On 24 August 2015, Toronto police announced that two unconfirmed suicides had been linked to the data breach, in addition to "reports of hate crimes connected to the hack". Unconfirmed reports say a man in the U.S. died by suicide. At least one suicide, which was previously linked to Ashley Madison, has since been reported as being due to "stress entirely related to issues at work that had no connection to the data leak". The same day, a pastor and professor at the New Orleans Baptist Theological Seminary killed himself citing the leak that had occurred six days before.

Users whose details were leaked filed a $567 million class-action lawsuit against Avid Dating Life and Avid Media, the owners of Ashley Madison,
through Canadian law firms Charney Lawyers and Sutts, Strosberg LLP. In July 2017, the owner of Ruby Corp. announced the company would settle the lawsuit for $11.2 million. In a 2019 interview, Ashley Madison's chief strategy officer Paul Keable confirmed the installment of security features like two-factor verification, PCI compliance and fully-encrypted browsing as a consequence of the hacker attack from 2015.

==Data analysis==
Annalee Newitz, editor-in-chief of Gizmodo, analyzed the leaked data. They initially found that only roughly 12,000 (0.22%) of the 5.5 million registered female accounts were used regularly. The vast majority of accounts had been used only once —the day they were registered. Newitz also found that many women's accounts were created from the same IP address, suggesting there were many fake accounts. They found that women checked email messages very infrequently: every one time a woman checked her email, 13,585 men checked theirs. Only 9,700 of the 5.5 million female accounts had ever replied to a message, compared to the 5.9 million men who would do the same. They concluded, "The women's accounts show so little activity that they might as well not be there." In a subsequent article the following week Newitz acknowledged that they had "misunderstood the evidence" in their previous article and that their conclusion that there were few females active on the site had been based on data recording "bot" activities in contacting members. Newitz confirmed that Ashley Madison had created more than 70,000 female bots to send millions of fake messages to male users. Still, they note that "we have absolutely no data recording human activity at all in the Ashley Madison database dump from Impact Team. All we can see is when fake humans contacted real ones." They noted that the site seemed to keep track of human-to-human contact but that the Impact Team had not released this data.
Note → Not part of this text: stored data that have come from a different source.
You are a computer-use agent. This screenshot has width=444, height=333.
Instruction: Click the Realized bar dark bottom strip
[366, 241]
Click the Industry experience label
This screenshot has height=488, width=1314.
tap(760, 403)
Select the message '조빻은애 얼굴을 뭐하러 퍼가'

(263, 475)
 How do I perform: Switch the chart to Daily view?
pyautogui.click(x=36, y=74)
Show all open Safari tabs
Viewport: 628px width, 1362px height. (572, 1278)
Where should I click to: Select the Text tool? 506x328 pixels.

Passwords on the live site were hashed using the bcrypt algorithm. A security analyst using the Hashcat password recovery tool with a dictionary based on the RockYou passwords found that among the 4,000 passwords that were the easiest to crack, "123456" and "password" were the most commonly used passwords on the live website. An analysis of old passwords on an archived version showed that "123456" and "password" were the most commonly used. Due to a design error where passwords were also hashed separately with the insecure algorithm MD5, 11 million passwords were eventually cracked.

While acknowledging that some men had detected the ruse, staff writer Claire Brownell of the Financial Post suggested that if only a few interactions were conducted, the Turing test could be passed by the women-imitating chatbots that had fooled many men into buying special accounts.

== Popular culture ==
The data breach is the subject of the 2023 Hulu series The Ashley Madison Affair and the 2024 Netflix series Ashley Madison: Sex, Lies & Scandal.